TASK REQUIREMENTS
Write out the listing below line for line, keeping every character as it appears.

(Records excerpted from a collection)
☆ ☆ ☆ ☆

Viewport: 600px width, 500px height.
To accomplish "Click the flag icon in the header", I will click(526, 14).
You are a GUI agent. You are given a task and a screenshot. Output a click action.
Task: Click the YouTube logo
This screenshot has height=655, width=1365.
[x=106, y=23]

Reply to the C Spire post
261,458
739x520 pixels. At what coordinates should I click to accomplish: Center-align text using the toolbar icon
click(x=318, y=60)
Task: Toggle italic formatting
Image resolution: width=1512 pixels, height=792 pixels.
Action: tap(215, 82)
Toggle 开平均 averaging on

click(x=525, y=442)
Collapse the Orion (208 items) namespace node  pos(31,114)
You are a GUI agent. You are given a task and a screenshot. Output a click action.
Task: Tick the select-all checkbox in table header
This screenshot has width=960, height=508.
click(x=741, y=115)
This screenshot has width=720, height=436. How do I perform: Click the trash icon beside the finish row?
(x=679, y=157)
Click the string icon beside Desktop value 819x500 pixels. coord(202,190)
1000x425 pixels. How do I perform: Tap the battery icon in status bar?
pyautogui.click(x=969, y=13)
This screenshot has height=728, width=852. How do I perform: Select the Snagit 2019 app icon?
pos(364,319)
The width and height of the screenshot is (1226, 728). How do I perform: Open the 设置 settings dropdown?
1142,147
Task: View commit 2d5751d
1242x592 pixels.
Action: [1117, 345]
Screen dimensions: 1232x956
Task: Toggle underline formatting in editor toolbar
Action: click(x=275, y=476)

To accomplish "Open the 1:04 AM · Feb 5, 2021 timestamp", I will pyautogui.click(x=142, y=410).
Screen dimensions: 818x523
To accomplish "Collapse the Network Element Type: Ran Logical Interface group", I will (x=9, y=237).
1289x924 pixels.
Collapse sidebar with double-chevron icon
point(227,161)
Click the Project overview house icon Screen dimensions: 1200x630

☆ ☆ ☆ ☆

OUTPUT OF THE EXERCISE
Viewport: 600px width, 500px height.
To accomplish "Click the flag icon in the header", I will click(526, 14).
You are a GUI agent. You are given a task and a screenshot. Output a click action.
Task: Click the YouTube logo
This screenshot has height=655, width=1365.
[x=106, y=23]

Reply to the C Spire post
261,458
739x520 pixels. At what coordinates should I click to accomplish: Center-align text using the toolbar icon
click(x=318, y=60)
Task: Toggle italic formatting
Image resolution: width=1512 pixels, height=792 pixels.
Action: tap(215, 82)
Toggle 开平均 averaging on

click(x=525, y=442)
Collapse the Orion (208 items) namespace node  pos(31,114)
You are a GUI agent. You are given a task and a screenshot. Output a click action.
Task: Tick the select-all checkbox in table header
This screenshot has width=960, height=508.
click(x=741, y=115)
This screenshot has width=720, height=436. How do I perform: Click the trash icon beside the finish row?
(x=679, y=157)
Click the string icon beside Desktop value 819x500 pixels. coord(202,190)
1000x425 pixels. How do I perform: Tap the battery icon in status bar?
pyautogui.click(x=969, y=13)
This screenshot has height=728, width=852. How do I perform: Select the Snagit 2019 app icon?
pos(364,319)
The width and height of the screenshot is (1226, 728). How do I perform: Open the 设置 settings dropdown?
1142,147
Task: View commit 2d5751d
1242x592 pixels.
Action: [1117, 345]
Screen dimensions: 1232x956
Task: Toggle underline formatting in editor toolbar
Action: click(x=275, y=476)

To accomplish "Open the 1:04 AM · Feb 5, 2021 timestamp", I will pyautogui.click(x=142, y=410).
Screen dimensions: 818x523
To accomplish "Collapse the Network Element Type: Ran Logical Interface group", I will (x=9, y=237).
1289x924 pixels.
Collapse sidebar with double-chevron icon
point(227,161)
Click the Project overview house icon Screen dimensions: 1200x630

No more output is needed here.